I started out by writing a simple bash script that downloads a few .wav files and stores them to disk.
for i in `seq 1 5`;
do
wget http://yacst.2015.volgactf.ru/captcha -O "captcha$i";
done
After looking at the .wav files, actually the file format is Resource Interchangeable File Format (RIFF), I decided that a possible way or step in solving the problem was to break the file down to a multiple parts, each containing a one of the numbers. I had no experience with working with .wav files so this took some Googling to figure out, but I found the sox
program for Linux which seems to be a very common way to work with sound files from the command line. This program is comprehensive and the manual is long and a bit complex at first sight so I looked for examples of my problem online. I ended up with a command like this:
sox "captcha$i" "captcha$i.wav" silence 1 0.10 0.1% 1 0.15 0.1% : newfile : restart
This command takes a file called e.g. captcha1and splits the file where it finds a period of silence. The 0.10
and 0.1%
values are the duration and threshold of silence respectively. I had to tweak these values a little to get good results as the files sometimes were split so that two numbers got included in a split file instead of a single number. These values gave good results for this challenge.
So now we have the ability to split files so that each part contains a single number from 0-9. That’s great, but we still need to convert from a sound file to a integer. The way I solved this is by simply looking at the size of the split files that were produced. I ran the download and split routine several times and looked several split files with the exact same file size. This showed that files with the same size tended to have the number contained. A nice thing to know here is that sox
comes with a play
command that can be used to play a .wav file (and many other formats) from the command line. This made this process easier.
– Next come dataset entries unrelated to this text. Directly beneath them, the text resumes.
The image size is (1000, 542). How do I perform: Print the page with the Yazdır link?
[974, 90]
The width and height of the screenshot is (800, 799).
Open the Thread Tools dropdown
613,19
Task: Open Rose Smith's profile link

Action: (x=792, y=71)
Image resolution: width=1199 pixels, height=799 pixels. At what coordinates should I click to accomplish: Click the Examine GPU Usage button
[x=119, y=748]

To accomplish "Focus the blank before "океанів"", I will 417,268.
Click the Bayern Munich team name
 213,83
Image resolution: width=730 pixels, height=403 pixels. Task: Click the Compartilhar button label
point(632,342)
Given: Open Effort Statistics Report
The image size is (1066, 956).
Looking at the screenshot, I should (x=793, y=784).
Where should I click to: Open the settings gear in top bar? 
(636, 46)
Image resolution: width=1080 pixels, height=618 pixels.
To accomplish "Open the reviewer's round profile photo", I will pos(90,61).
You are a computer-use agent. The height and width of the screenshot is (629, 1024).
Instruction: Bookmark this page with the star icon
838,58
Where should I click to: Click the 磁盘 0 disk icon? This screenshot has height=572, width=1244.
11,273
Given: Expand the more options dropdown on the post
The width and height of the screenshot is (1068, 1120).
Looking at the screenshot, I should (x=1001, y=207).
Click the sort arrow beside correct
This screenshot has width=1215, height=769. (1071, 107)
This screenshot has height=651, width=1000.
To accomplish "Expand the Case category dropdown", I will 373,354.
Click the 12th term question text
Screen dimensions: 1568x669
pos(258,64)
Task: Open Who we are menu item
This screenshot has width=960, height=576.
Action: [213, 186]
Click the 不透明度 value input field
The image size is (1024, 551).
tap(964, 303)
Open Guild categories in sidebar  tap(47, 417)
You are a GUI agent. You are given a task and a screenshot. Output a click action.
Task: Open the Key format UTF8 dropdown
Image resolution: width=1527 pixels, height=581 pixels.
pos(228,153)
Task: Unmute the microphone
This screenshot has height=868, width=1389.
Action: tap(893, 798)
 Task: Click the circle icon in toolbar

So now we know that a file containing for instance the voice recording of the number 0 tend to have a size of 5152 bytes. Which means we can write a program that translates between size and number. I was unsure if this was gonna be precise enough because I noticed some numbers didn’t always have the same filesize. But, we only need 5 in a row once, so it should be good enough. Since Python is my go to scripting language when I have to do more than throw together Linux commands so that’s what I went with. The first part of the code is just a dictionary translating between filesize and integer. The full code can be found here
t = {
'5152': 0,
'4228': 1,
'3988': 2,
'3650': 3,
'4730': 4,
'5950': 5,
'3998': 6,
'3748': 7,
'3334': 8,
'4476': 9,
# Extra data
'4832': 5,
'3236': 8,
'4474': 9,
'3996': 6,
'3498': 4,
'4036': 6,
'4614': 7,
'5602': 9,
'3320': 8,
}
The rest of the Python code is made to be called from the Bash script with a folder path and the captcha number to solve (e.g.1 for captcha #1). The code translates the captcha and submits it using a POST request to the endpoint found on the simple challenge website. The website uses a JSESSIONID
cookie to track the user submitting the captchas, so it is important that we use wgets flags to store the initial cookie that we get, the first time we download a .wav file, and continue using the same cookie when posting the solved captchas. Use the following flags for the first download:
wget –keep-session-cookies –save-cookies cookies.txt http://yacst.2015.volgactf.ru -O captcha1
And the load the cookies for the next download using:
wget --load-cookies cookies.txt http://yacst.2015.volgactf.ru/captcha -O "captcha2";
and so on. So this is how I solved the challenge for 200 points at the VolgaCTF. This task was beginner / intermediate difficulty at this CTF as the highest scored task was 600 points.